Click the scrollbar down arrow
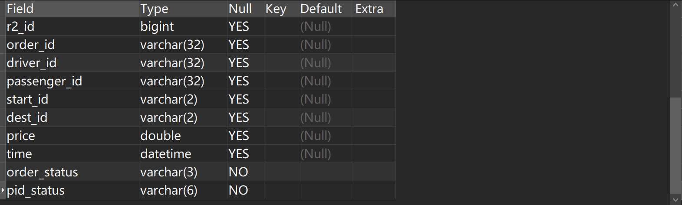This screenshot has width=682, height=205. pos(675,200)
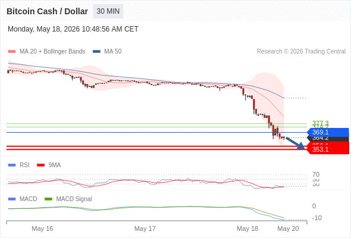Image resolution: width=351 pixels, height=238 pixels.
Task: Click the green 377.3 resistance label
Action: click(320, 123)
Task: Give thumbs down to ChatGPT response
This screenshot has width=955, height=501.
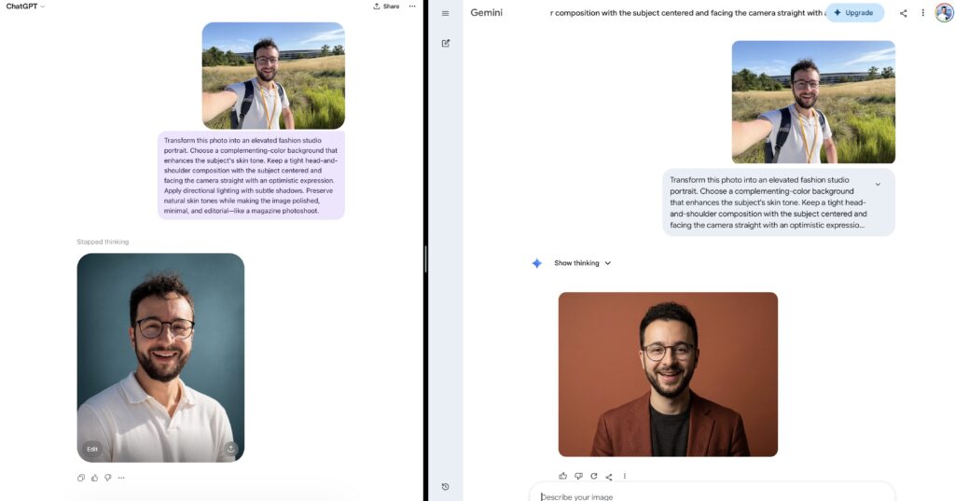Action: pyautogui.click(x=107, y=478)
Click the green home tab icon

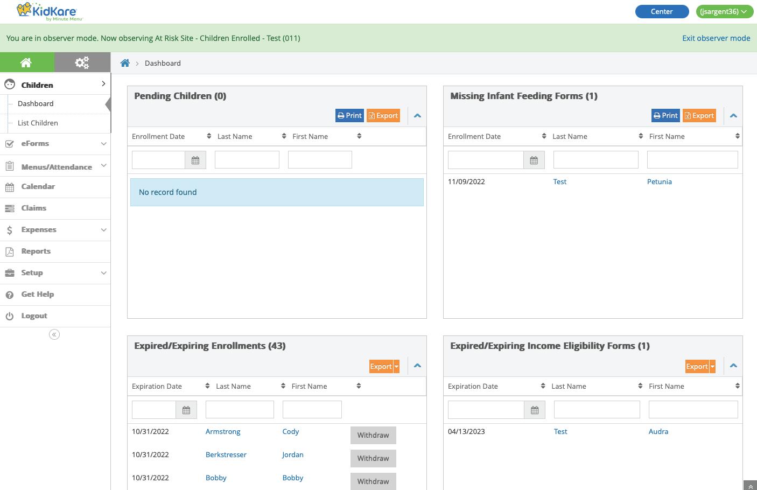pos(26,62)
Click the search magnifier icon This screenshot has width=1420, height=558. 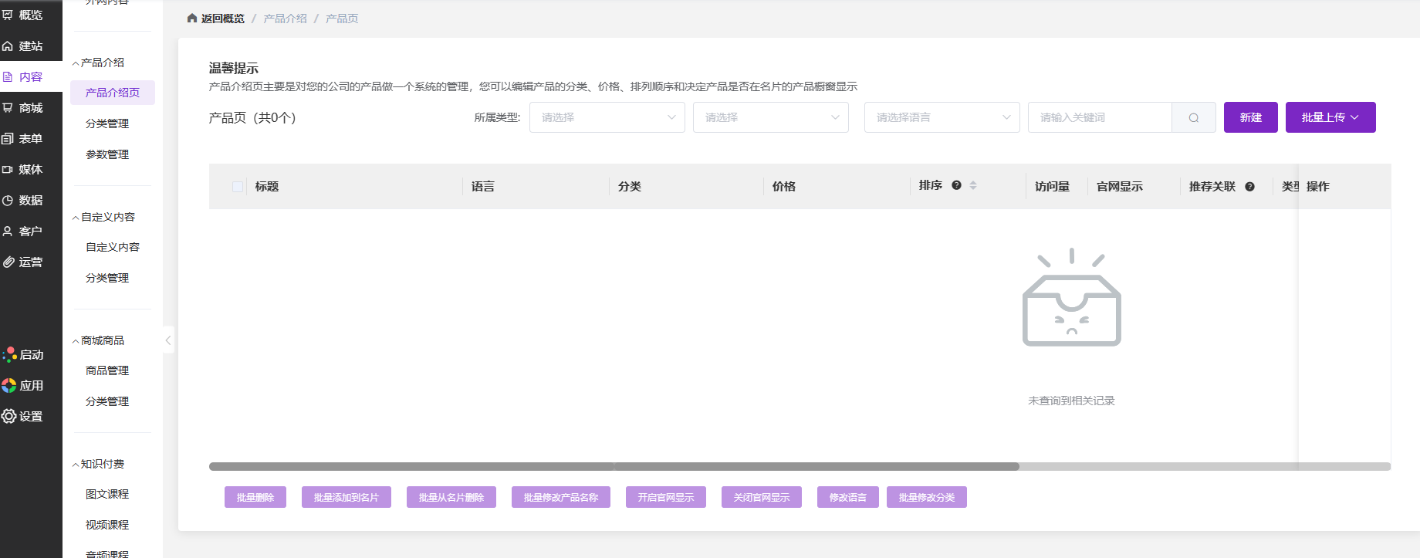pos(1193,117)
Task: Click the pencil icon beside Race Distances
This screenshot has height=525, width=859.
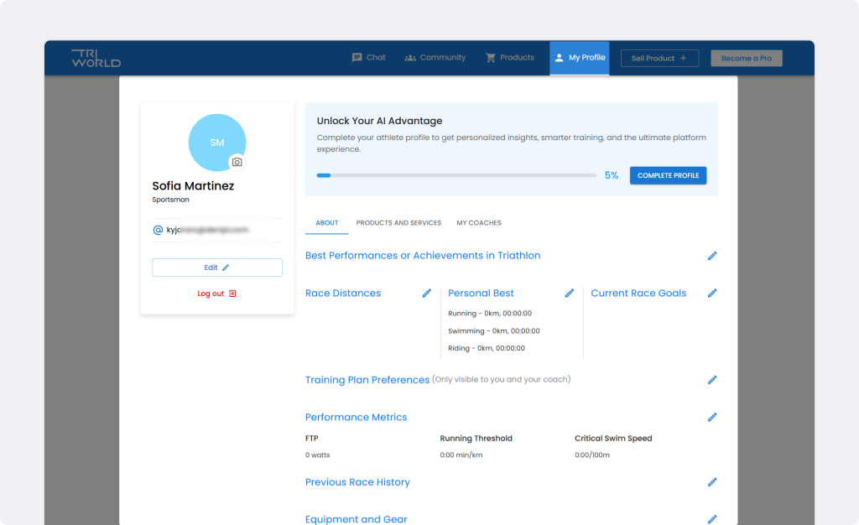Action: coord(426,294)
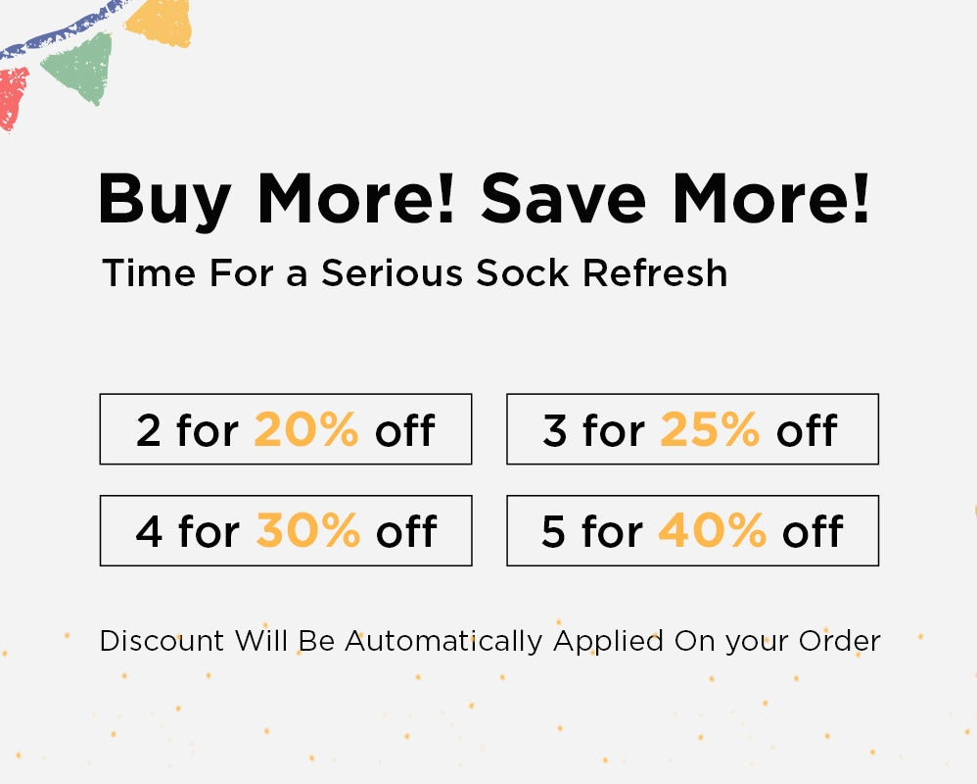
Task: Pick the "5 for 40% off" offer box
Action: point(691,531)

=====

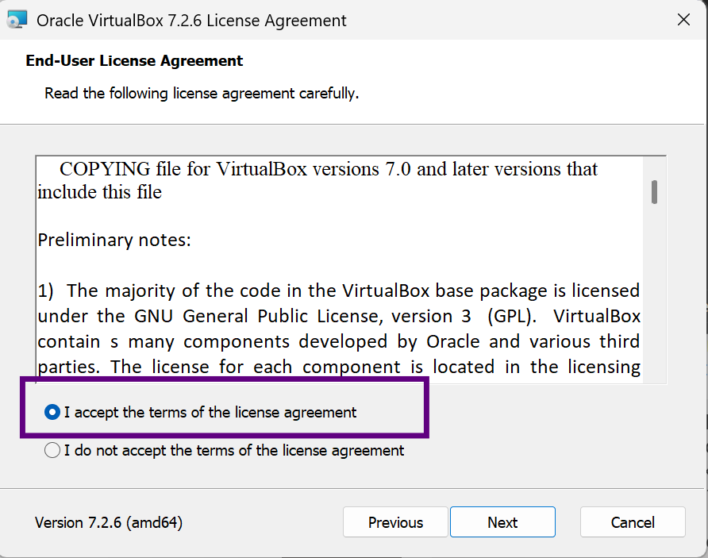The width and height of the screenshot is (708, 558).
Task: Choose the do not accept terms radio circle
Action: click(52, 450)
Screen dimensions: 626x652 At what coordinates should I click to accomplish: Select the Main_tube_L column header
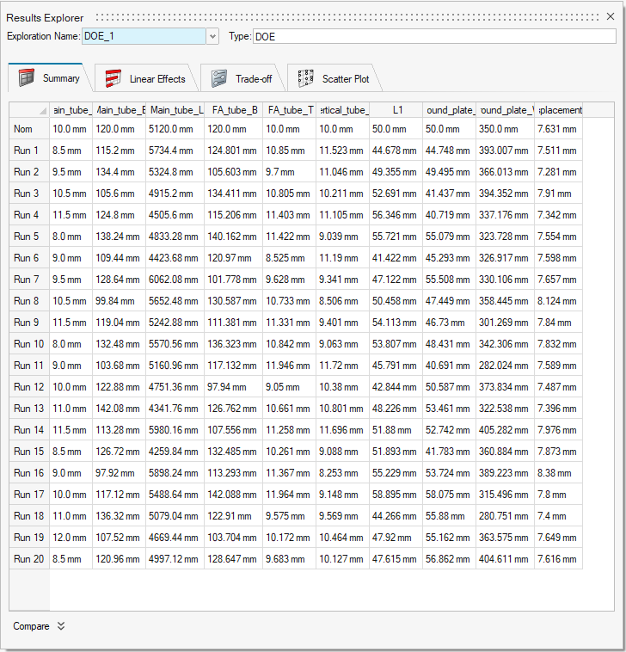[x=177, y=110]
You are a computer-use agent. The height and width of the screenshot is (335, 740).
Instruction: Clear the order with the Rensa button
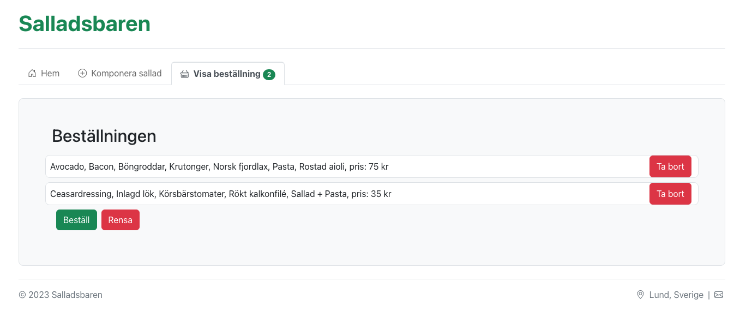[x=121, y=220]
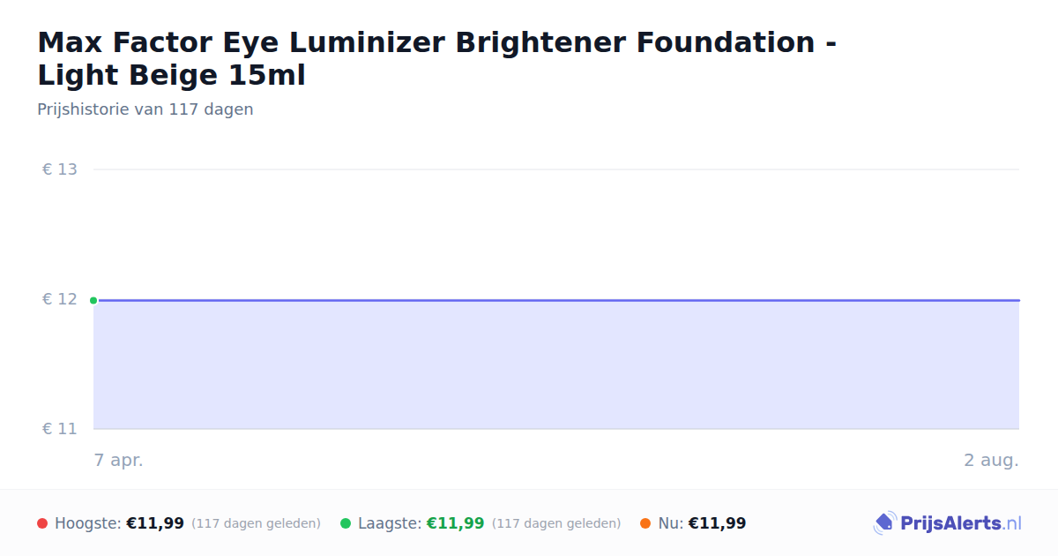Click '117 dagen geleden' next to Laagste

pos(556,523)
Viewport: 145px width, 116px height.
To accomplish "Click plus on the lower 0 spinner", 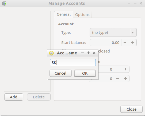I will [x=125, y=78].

=====

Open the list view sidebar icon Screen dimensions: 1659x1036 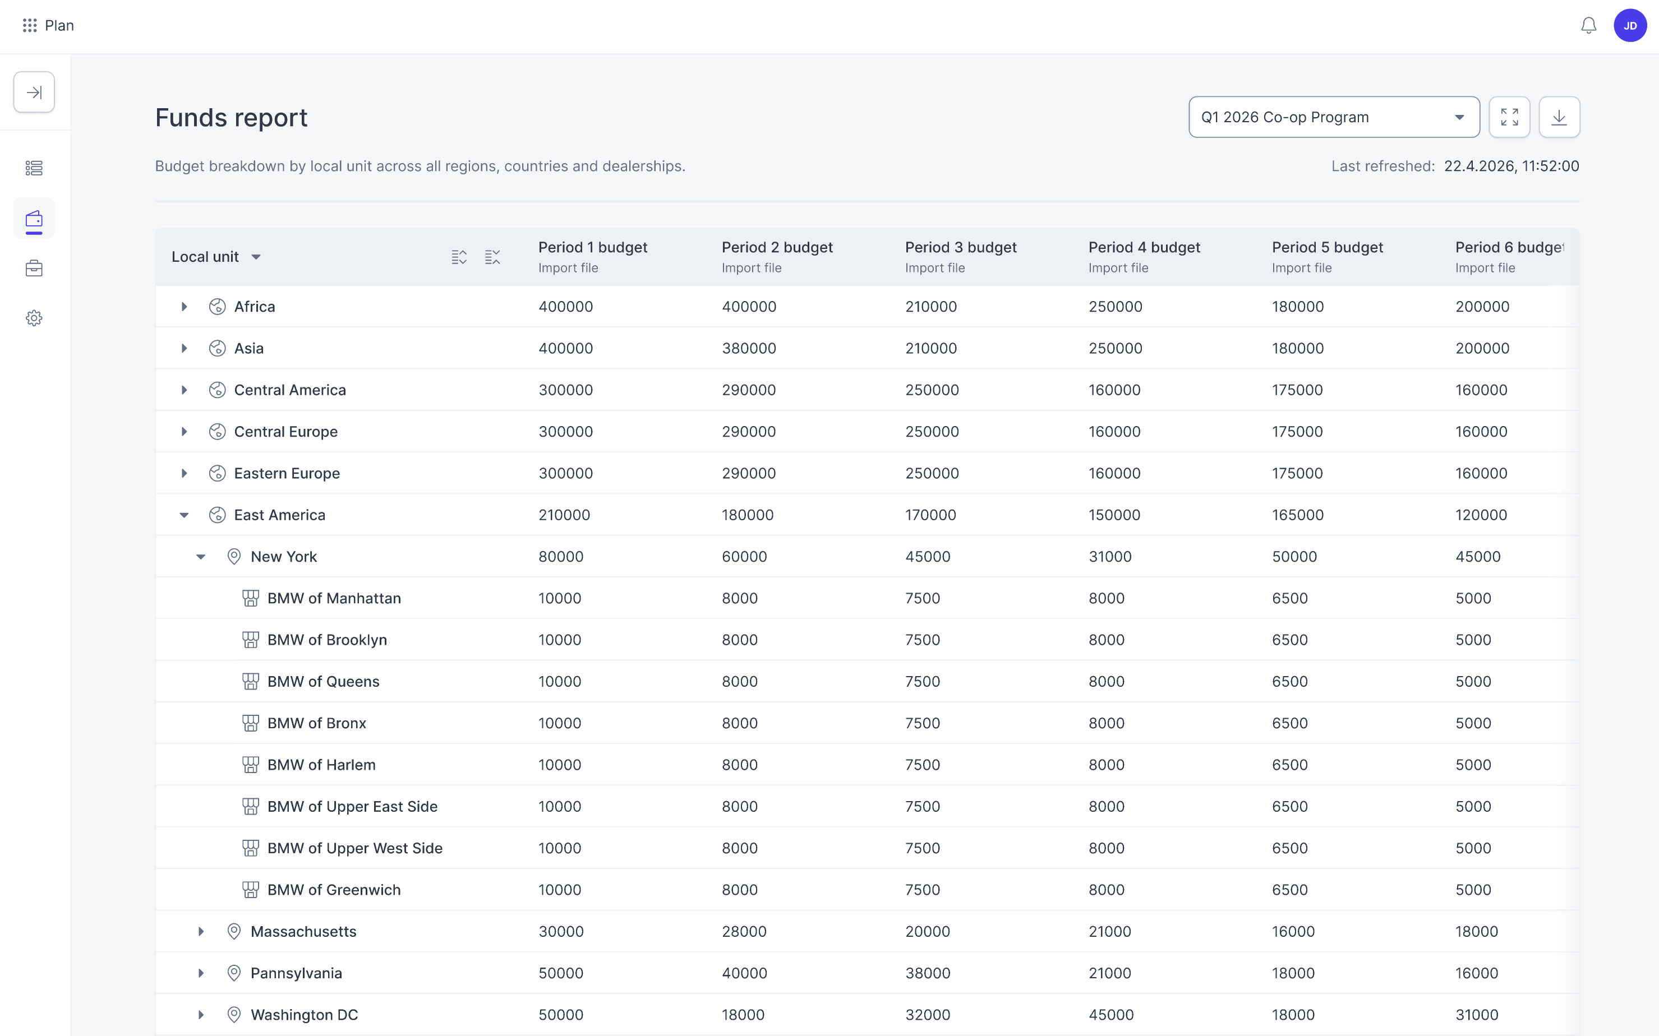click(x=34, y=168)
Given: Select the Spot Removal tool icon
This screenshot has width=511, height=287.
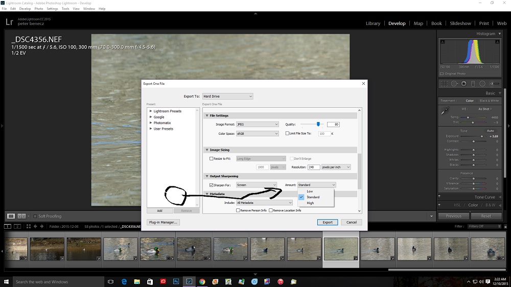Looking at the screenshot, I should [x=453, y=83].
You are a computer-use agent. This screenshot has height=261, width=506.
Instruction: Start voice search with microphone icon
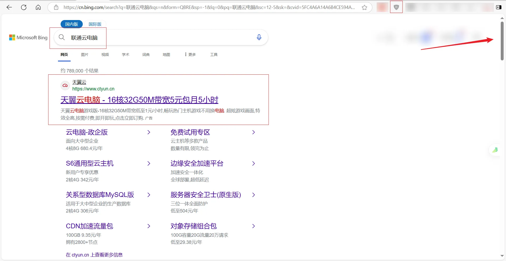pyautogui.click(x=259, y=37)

=====

WORK REQUEST -
Each line with "computer" in it must be identified and copied from the material.

RESULT OF THE EXERCISE -
You are a computer-use agent. The height and width of the screenshot is (335, 740).
You are a computer-use agent. This screenshot has height=261, width=506.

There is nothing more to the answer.